Howard-Bury died in 1963. He bequeathed Charleville etsate to his cousin, Major William Bacon Hutton Bury, the grandson of the 4th earl of Charleville's elder sister, Lady Katherine Beaujolois Bury and hr husband Edmund Bacon Hutton. He bequeathed Belvedere to Rex Beaumont.

Parsons, William, 5th Earl of Rosse

  • Personne
  • 1873-1918

William Edward Parsons, 5th Earl of Rosse, Baron of Oxmantown, 8th Baronet of Birr Castle, was born 14 June 1873 to Laurence Parsons, 4th Earl of Rosse, and Lady Frances Cassandra Hawke. Before inheriting the earldom, Lord Oxmantown was commissioned into a militia battalion of the West Yorkshire Regiment in 1896, and was swiftly promoted to Lieutenant. A year later, he was commissioned as a regular officer in the Coldstream Guards, and later transferred to the Irish Guards on its formation in 1900, and promoted to Captain. On 19 October 1905 he married Lady Frances Lois Lister-Kaye, daughter of Sir Cecil Lister-Kaye, 4th Baronet and Lady Beatrice Adeline Pelham-Clinton.
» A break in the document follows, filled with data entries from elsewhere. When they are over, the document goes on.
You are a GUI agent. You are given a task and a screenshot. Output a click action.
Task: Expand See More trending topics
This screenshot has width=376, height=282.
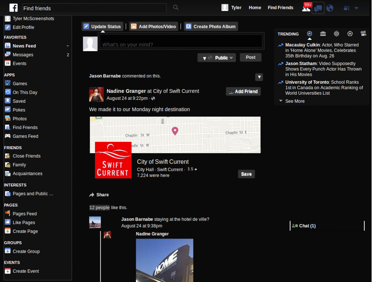pos(294,101)
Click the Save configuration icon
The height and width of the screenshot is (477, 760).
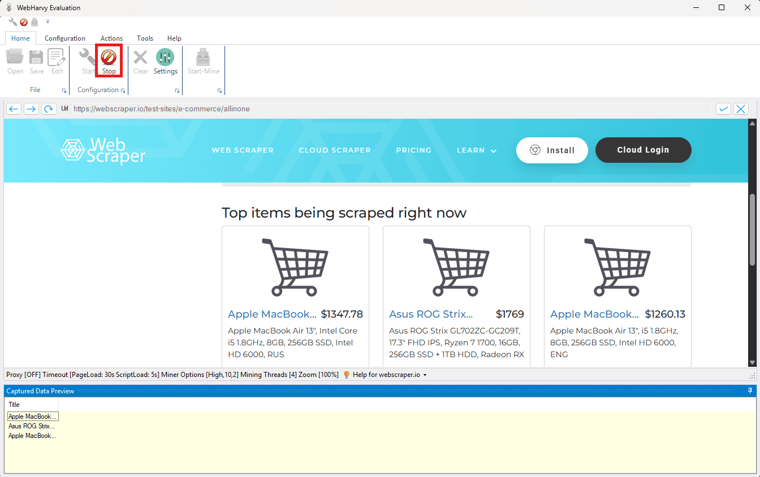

Upon the death of his father, William Parsons became the 5th Earl of Rosse and head of the Parsons family. He was promoted to Major in 1906 and resigned in 1908. In 1911 he was elected a Representative Peer. Lord Rosse returned to military service to fight in the First World War, was wounded in action, and died on 10 June 1918.

Bloomfield, Benjamin

  • Personne
  • 1768-1846

Benjamin Bloomfield was born on 13 April 1768, son of John Bloomfield, Lieutenant of the grenadiers and Miss Waller. In 1797 he married Harriet Douglas of Suffolk and they moved to Ireland soon after. They had one son, John Arthur Douglas Bloomfield, born in 1802, a daughter, Charlotte who died in 1828, and a daughter Georgiana, who later married Henry Trench of Cangort Park. His sister, Anne Bloomfield, married Thomas Ryder Pepper of Loughton House. When Pepper died in 1828, he left Loughton House to Lord Bloomfield.
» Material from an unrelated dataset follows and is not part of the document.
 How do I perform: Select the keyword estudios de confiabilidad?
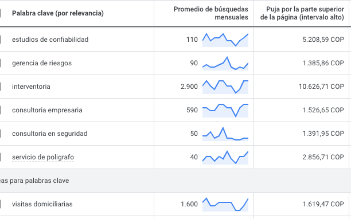50,40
He commanded a battery of artillery at Vinegar Hill during the 1798 Rebellion. During his long military career he held the following posts: G.C.B. and G.C.H., a Lieutenant-General in the army, Colonel- Commandant of the Royal Horse Artillery, Governor of Fort Charles, Jamaica, and a Privy Councillor. He held the distinguished and confidential offices of Clerk, Marshal, Private Secretary and Privy Purse to H.R.H. the Prince of Wales, afterwards King George IV. He was nine years Envoy Extraordinary and Minister Plenipotentiary to the Court of Sweden, and subsequently Commandant at Woolwich.

Lord Bloomfield died in Portman Square, Woolwich on 15 August 1846 and his remains were taken to Loughton House.